下に引用させていただいたのは昭和時代の鉄橋の写真です。ここでは、「膝が笑うちょる。尻の穴がきゅーんとなっちょる」と怖がりながら歩く高所恐怖症の熊吾の姿を想像してみましょう。

観音寺のケンとの再会

カメイ機工の社長と京都の銀閣寺周辺を散策に行った熊吾は、京都駅の改札付近で「昔、近所に住んじょったならず者で・・・伸仁をえらい可愛がってくれ」た観音寺のケンと偶然再会します。富山時代(第4部・天の夜曲)に熊吾が面倒をみたケンの妻などについての短時間の会話でしたが、このとき熊吾はケンにある重要な情報を渡します。

下に引用させていただいたのは昭和30年代の京都駅構内の様子です。ここでは画面の左の方に、熊吾とケンの姿を置いてみます。

ジンベエの目が開いた

番犬として飼っていたムクは六匹の子犬を生みます。五匹はもらわれていきましたが「ジンベエ」と名付けた子犬のみ「両目の瞼があかない」ため貰い手がいません。硼酸(ほうさん)を水で20倍に薄めた液体で瞼を拭くことによりなんとか開かせようとする伸仁でしたが・・・

以下に引用させていただいたのはかわいい柴犬の子犬の写真です。目が開いてこのような姿になったかどうかは実際に小説内でお確かめください。

辛抱強く子犬の面倒をみる伸仁のところに次回はまた違う動物がやってきます。

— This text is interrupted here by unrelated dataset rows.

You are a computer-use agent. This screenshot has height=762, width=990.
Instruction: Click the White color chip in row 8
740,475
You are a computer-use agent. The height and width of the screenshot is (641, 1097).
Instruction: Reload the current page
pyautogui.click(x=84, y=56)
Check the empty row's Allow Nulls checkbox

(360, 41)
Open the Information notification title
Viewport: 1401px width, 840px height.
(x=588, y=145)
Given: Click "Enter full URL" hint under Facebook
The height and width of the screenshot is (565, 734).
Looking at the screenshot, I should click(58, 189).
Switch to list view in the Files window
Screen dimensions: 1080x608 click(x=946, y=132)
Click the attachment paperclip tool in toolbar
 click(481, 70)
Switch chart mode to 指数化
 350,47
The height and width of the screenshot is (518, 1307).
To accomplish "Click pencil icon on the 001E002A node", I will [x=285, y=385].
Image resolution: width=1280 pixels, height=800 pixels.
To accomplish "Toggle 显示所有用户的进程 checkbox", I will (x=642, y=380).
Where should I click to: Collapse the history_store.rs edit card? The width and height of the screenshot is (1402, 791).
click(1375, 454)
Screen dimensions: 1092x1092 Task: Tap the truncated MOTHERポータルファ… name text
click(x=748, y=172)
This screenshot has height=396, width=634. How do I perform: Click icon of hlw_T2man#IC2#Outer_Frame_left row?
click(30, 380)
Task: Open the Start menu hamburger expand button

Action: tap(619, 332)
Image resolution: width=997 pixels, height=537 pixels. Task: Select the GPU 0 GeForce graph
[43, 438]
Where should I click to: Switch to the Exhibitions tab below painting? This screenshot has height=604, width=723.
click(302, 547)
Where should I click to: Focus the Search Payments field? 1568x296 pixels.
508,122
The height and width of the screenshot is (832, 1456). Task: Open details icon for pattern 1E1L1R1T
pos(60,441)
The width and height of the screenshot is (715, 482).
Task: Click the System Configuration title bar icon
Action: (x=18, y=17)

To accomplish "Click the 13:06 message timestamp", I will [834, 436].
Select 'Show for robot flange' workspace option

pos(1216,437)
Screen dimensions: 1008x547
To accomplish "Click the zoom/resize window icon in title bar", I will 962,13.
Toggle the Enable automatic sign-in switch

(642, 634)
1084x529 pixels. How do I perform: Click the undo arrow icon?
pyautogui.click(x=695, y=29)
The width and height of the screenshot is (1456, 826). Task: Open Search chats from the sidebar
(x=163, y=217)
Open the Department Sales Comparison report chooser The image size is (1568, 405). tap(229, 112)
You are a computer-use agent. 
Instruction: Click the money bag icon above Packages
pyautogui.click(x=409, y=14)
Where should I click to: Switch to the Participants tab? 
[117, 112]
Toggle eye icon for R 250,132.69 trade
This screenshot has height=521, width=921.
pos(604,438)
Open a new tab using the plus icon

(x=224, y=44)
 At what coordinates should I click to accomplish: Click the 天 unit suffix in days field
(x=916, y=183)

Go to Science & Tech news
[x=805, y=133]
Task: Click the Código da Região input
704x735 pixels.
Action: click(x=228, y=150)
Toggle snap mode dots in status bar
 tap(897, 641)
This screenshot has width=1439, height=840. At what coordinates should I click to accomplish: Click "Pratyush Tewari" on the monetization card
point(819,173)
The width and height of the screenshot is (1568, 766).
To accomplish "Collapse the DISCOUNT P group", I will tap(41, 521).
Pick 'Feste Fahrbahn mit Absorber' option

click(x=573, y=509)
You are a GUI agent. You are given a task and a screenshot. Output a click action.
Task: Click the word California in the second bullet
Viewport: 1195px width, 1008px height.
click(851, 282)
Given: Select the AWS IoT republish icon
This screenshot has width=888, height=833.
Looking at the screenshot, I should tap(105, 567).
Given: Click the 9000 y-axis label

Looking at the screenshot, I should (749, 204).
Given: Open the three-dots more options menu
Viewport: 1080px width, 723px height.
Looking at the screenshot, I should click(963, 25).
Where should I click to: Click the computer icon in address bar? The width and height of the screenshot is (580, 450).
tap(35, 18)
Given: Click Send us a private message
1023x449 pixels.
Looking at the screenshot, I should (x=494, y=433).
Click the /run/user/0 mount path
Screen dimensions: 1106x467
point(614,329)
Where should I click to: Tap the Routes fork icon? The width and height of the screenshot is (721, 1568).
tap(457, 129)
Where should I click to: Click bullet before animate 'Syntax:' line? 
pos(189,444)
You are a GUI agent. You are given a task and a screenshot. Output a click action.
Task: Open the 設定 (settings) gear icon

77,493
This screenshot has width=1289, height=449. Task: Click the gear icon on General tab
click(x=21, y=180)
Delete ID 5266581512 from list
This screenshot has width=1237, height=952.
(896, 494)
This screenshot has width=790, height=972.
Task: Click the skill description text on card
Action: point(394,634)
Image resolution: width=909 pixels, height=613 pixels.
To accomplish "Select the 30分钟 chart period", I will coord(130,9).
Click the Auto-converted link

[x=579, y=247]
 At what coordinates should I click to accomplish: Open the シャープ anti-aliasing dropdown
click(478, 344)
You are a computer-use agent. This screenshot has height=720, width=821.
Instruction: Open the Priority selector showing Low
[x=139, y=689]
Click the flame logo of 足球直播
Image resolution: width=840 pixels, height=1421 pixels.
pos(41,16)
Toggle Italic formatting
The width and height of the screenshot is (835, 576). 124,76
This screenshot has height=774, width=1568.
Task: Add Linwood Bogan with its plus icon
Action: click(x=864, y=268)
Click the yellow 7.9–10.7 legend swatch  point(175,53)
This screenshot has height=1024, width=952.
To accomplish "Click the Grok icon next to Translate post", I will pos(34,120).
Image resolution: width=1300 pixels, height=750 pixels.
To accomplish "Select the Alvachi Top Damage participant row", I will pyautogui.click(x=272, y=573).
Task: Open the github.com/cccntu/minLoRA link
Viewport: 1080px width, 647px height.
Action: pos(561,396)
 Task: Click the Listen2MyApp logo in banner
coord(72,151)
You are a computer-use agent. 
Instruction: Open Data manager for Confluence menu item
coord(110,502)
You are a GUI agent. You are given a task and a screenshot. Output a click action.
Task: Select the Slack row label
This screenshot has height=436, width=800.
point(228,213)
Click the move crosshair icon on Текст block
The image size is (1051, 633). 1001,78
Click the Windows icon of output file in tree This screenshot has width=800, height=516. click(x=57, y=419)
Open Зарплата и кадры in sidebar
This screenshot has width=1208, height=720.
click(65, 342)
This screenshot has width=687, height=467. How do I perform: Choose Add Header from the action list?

蘭月ビル時代に一緒に夕刊売りをした月村君との別れのシーンも含めて「慈雨の音」の風景を追っていく予定です。

旅行の情報

城崎温泉・山本屋

城崎温泉で宿の窓から柳並木を眺めるシーンで引用させていただいた旅館です。窓からの景色も抜群ですが「一の湯」や「柳湯」が50m以内の立地のため気軽に外湯巡りが楽しめるでしょう。もちろん旅館内にも温泉があるので部屋内でゆったりと過ごしてもOK。日本食のフルコースや山本屋直営工場で作る城崎ビール(4種類)も堪能できます。

住所:兵庫県豊岡市城崎町湯島643
アクセス:JR城崎駅から徒歩約7分
公式サイト:https://www.kinosaki.com/

余部鉄橋・空の駅

ヨネの散骨の場面で登場した余部鉄橋は平成22年にコンクリート橋に架け替えられましたが、橋脚の一部は保存され「空の駅」という観光施設になっています。線路や枕木などが残る余部鉄橋跡には、下に引用させていただいたような高さ40mから海を眺められるスポットもあり、熊吾と同じようなスリルが感じられるかもしれません。

隣接する道の駅・あまるべでは余部鉄橋の解説ビデオを放映し、鉄橋部品を使ったペーパーウェイトなどの鉄道グッズも販売されています。